The problem
Bridger Property Group manages 340 units across Bozeman and Livingston — a mix of long-term rentals, seasonal cabins, and vacation properties. Their back office ran on a patchwork of Excel sheets, a legacy desktop accounting app, and a shared Gmail inbox for maintenance requests. Rent collection was manual: print statements, stuff envelopes, process paper checks. Late payments averaged 23% of the portfolio each month.
Maintenance requests came in by phone, text, email, and sometimes handwritten notes slipped under the office door. There was no triage — a dripping faucet sat in the same queue as a burst pipe. Two full-time admins spent most of their week chasing tenants, re-entering data between systems, and manually reconciling owner distributions. Seasonal vacation units were priced on gut feel with no visibility into local demand patterns.
What we did
Weeks one and two we built the tenant portal on Next.js with Clerk authentication. Tenants get a single login to view their lease, pay rent via Stripe Connect, and submit maintenance requests with photos. Autopay enrollment is opt-in with a two-click setup — no paper forms.
Weeks three and four: lease automation. We modeled the full lifecycle — application, approval, move-in, renewal, termination — as Inngest workflows. Lease renewals generate 90 days before expiry, route for manager approval, and send tenant notifications automatically. Drizzle ORM on Postgres keeps the data layer type-safe end to end.

◆ SOURCE DATA
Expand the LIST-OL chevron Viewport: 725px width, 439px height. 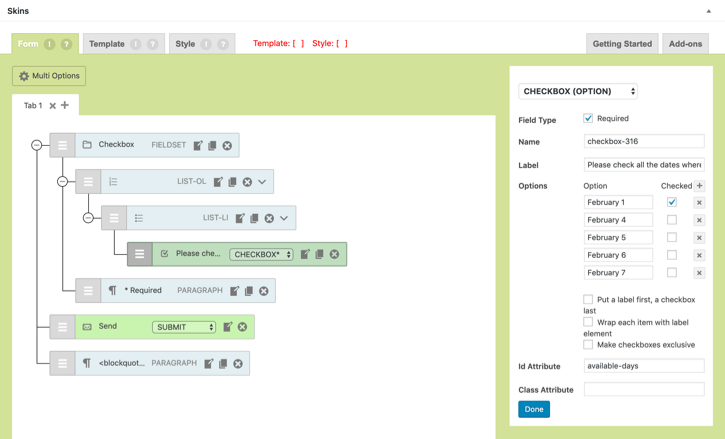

◆ EXERCISES TO COMPLETE
1. According to the Bridger Property Group case study, what share of the portfolio paid rent late in an average month?
2. Using the Bridger Property Group case study, say whether each statement agrees with it, and quote the words that decide each one: (a) the company manages 340 units across Bozeman and Livingston; (b) lease renewals are generated 60 days before expiry; (c) tenants must sign up for autopay.
3. Copy the Bridger Property Group case study from "Maintenance requests came" to "local demand patterns.".
The lines come from a different source than the case study.

◆ ANSWERS FOR THE EXERCISE
1. 23%.

2.
(a) Yes: "Bridger Property Group manages 340 units across Bozeman and Livingston"
(b) No: "Lease renewals generate 90 days before expiry"
(c) No: "Autopay enrollment is opt-in with a two-click setup"

3.
Maintenance requests came in by phone, text, email, and sometimes handwritten notes slipped under the office door. There was no triage — a dripping faucet sat in the same queue as a burst pipe. Two full-time admins spent most of their week chasing tenants, re-entering data between systems, and manually reconciling owner distributions. Seasonal vacation units were priced on gut feel with no visibility into local demand patterns.